Work task: Look in the data below for the line that has "The image size", then print exactly every line from there through the line that has "You are a computer-use agent. This", leaving pictures out.

---- Input data

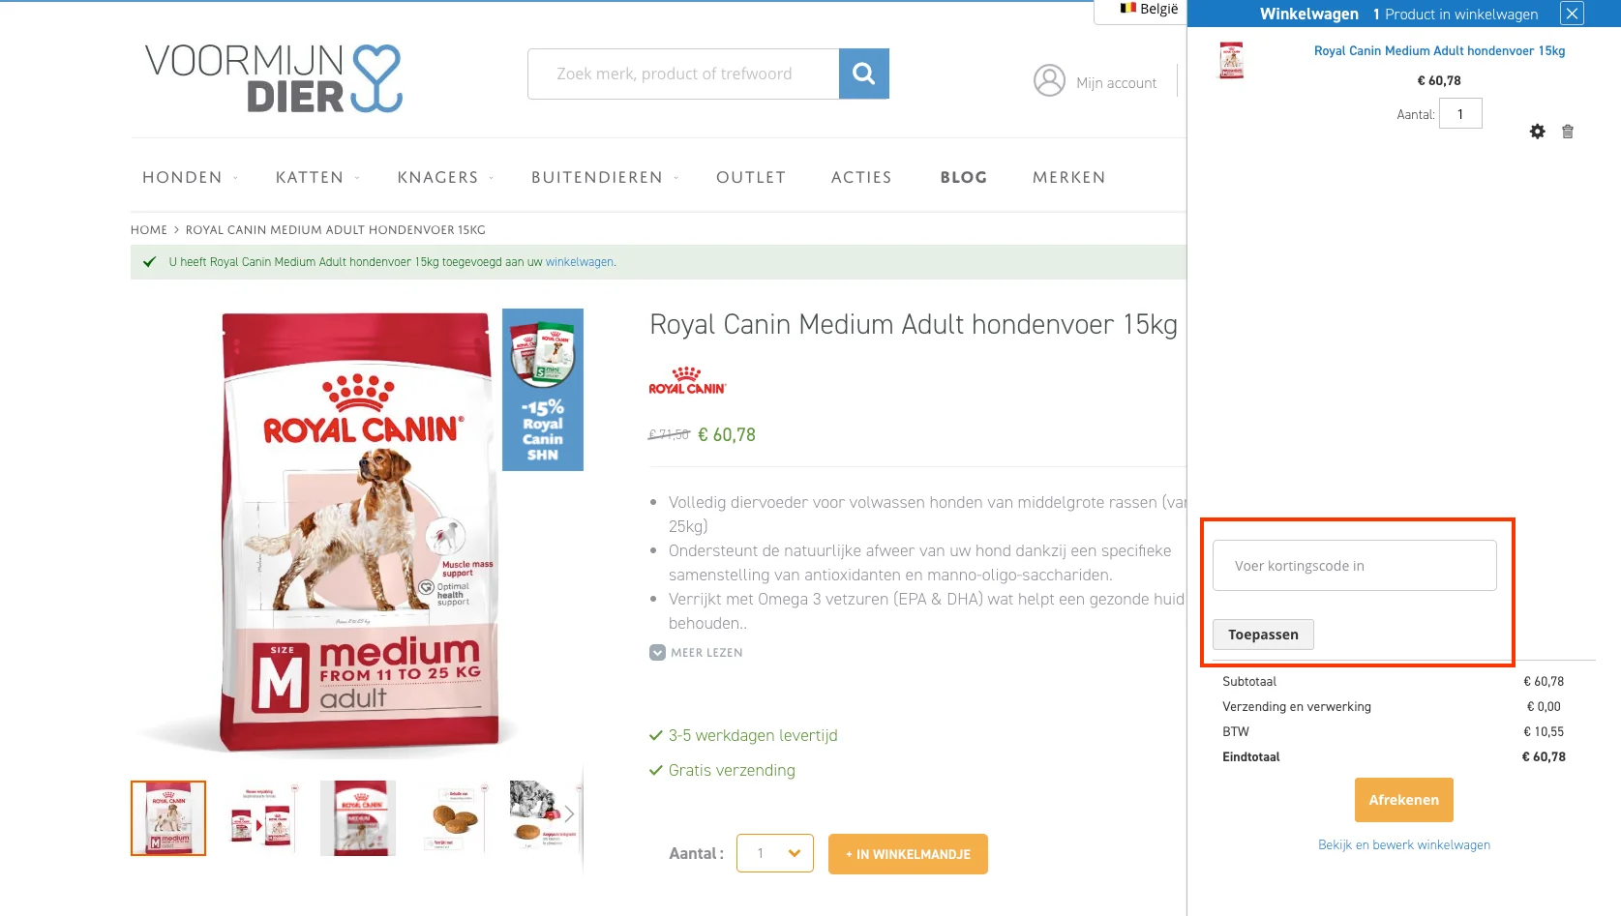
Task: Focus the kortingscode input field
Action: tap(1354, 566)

--------
---- Input data

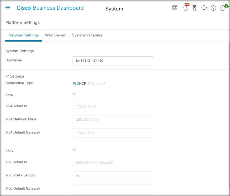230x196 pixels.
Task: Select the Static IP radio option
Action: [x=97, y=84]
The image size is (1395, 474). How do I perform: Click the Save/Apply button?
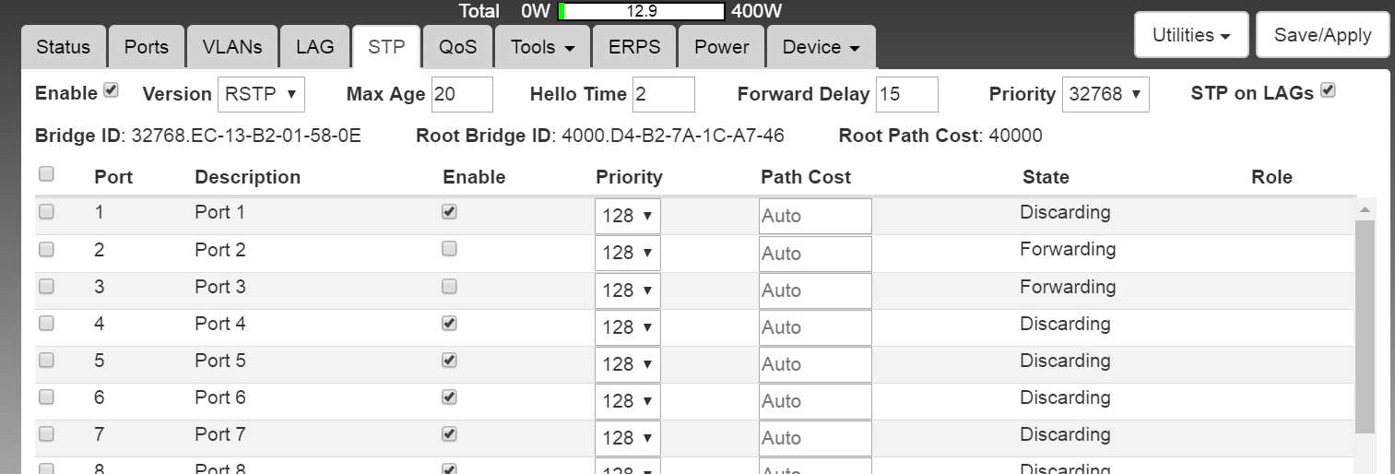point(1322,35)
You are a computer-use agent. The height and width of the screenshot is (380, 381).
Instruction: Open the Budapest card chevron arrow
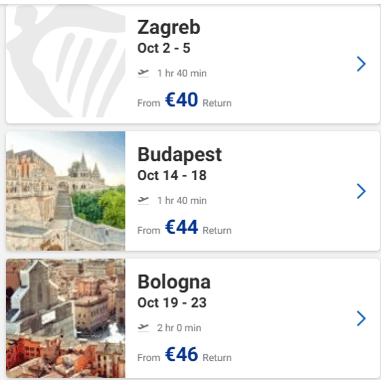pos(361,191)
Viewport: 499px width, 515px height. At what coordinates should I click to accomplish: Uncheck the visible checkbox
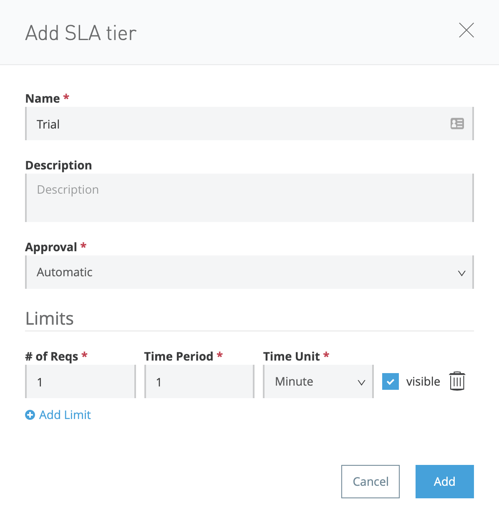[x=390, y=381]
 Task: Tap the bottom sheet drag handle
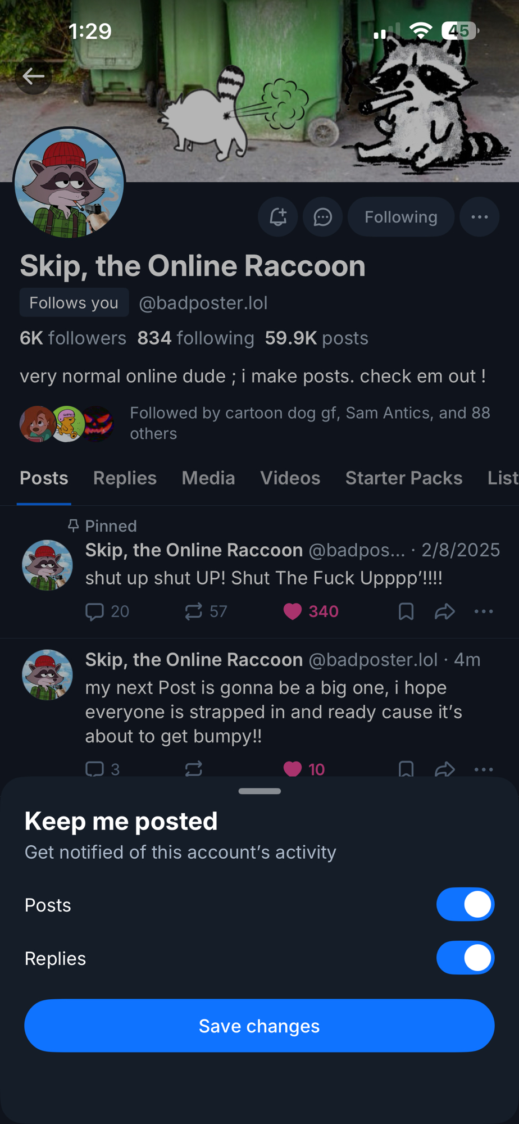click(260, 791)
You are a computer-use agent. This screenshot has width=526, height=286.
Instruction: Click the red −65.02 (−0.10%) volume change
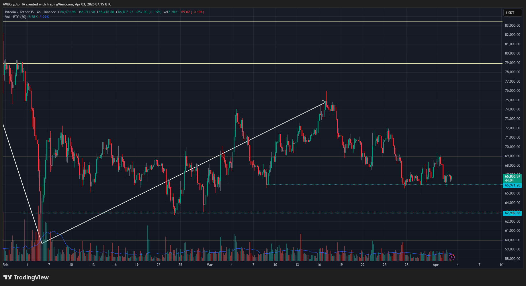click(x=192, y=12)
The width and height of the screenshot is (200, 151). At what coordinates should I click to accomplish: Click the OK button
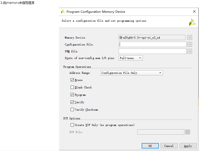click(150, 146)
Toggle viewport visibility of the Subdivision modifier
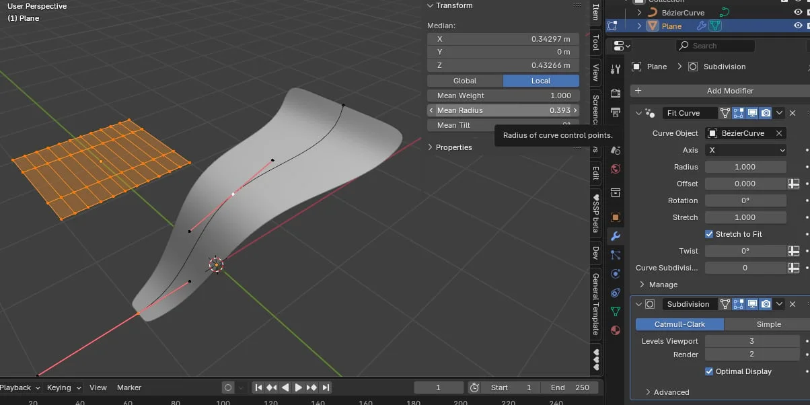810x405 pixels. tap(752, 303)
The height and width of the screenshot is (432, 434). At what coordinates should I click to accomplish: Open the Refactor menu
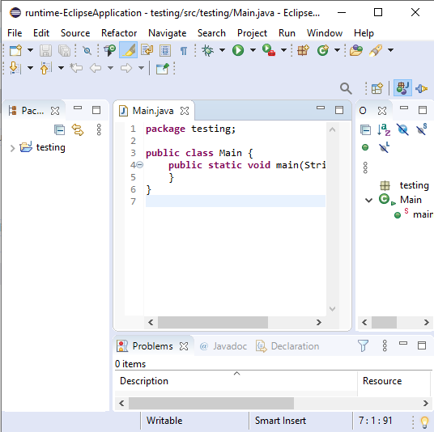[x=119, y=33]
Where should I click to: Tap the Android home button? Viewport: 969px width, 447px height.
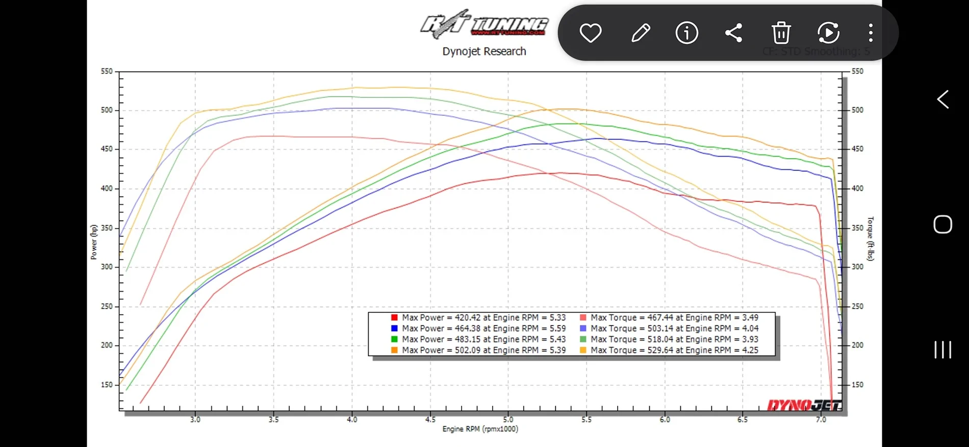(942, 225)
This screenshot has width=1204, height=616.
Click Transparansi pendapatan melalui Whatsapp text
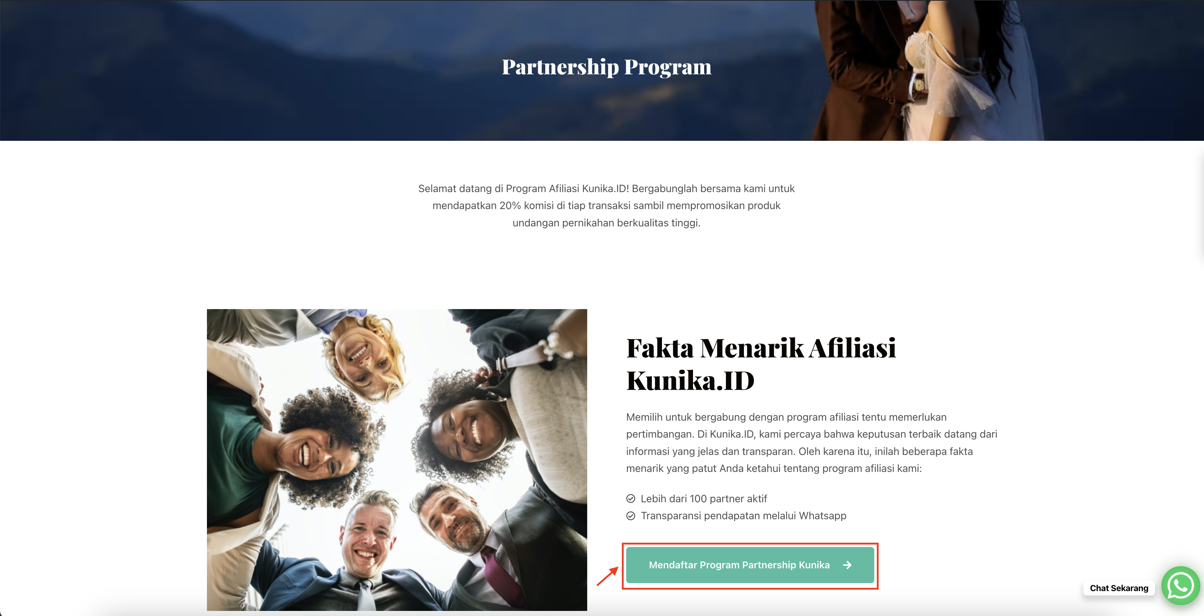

--------

Task result:
The image size is (1395, 474). How do I perform: Click the Save/Apply button?
point(1322,35)
You are a computer-use agent. The height and width of the screenshot is (380, 381).
Instruction: Open the Budapest card chevron arrow
pos(361,191)
Viewport: 499px width, 515px height. At what coordinates should I click to accomplish: Uncheck the visible checkbox
[x=390, y=381]
 Task: Tap the bottom sheet drag handle
click(260, 791)
You are a computer-use agent. This screenshot has width=526, height=286.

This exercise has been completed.